▶ Supplied material:
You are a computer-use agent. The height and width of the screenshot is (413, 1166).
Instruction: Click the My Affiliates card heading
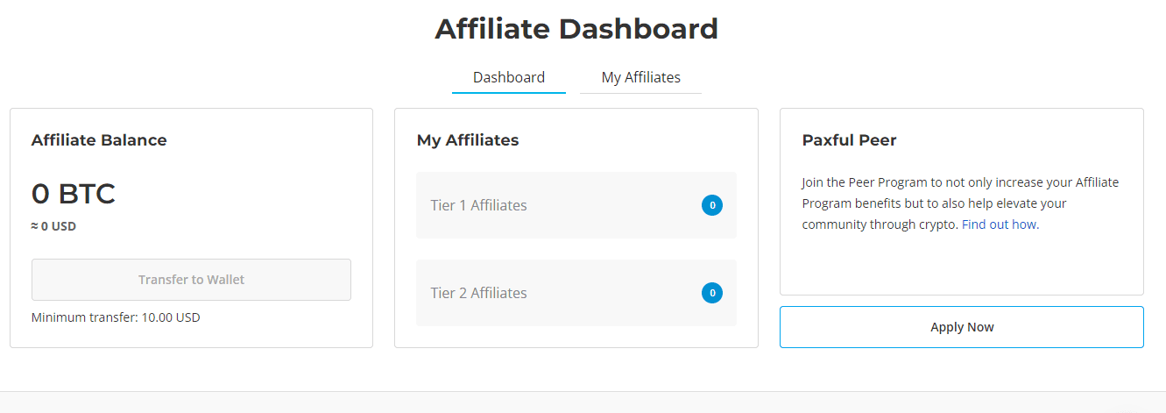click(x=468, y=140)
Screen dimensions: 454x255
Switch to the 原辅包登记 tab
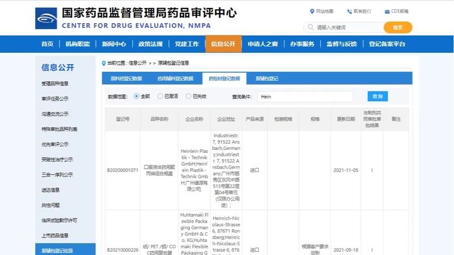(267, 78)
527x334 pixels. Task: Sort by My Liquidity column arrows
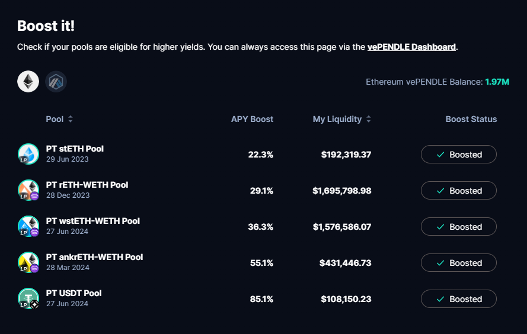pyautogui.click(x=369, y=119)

▶ Task directions: Your reply should hold every line above exactly as written and none of the pictures.

▶ Response below:
You are a computer-use agent. The height and width of the screenshot is (413, 1166).
Instruction: Click the My Affiliates card heading
click(x=468, y=140)
Screen dimensions: 454x255
Switch to the 原辅包登记 tab
(267, 78)
527x334 pixels. Task: Sort by My Liquidity column arrows
pyautogui.click(x=369, y=119)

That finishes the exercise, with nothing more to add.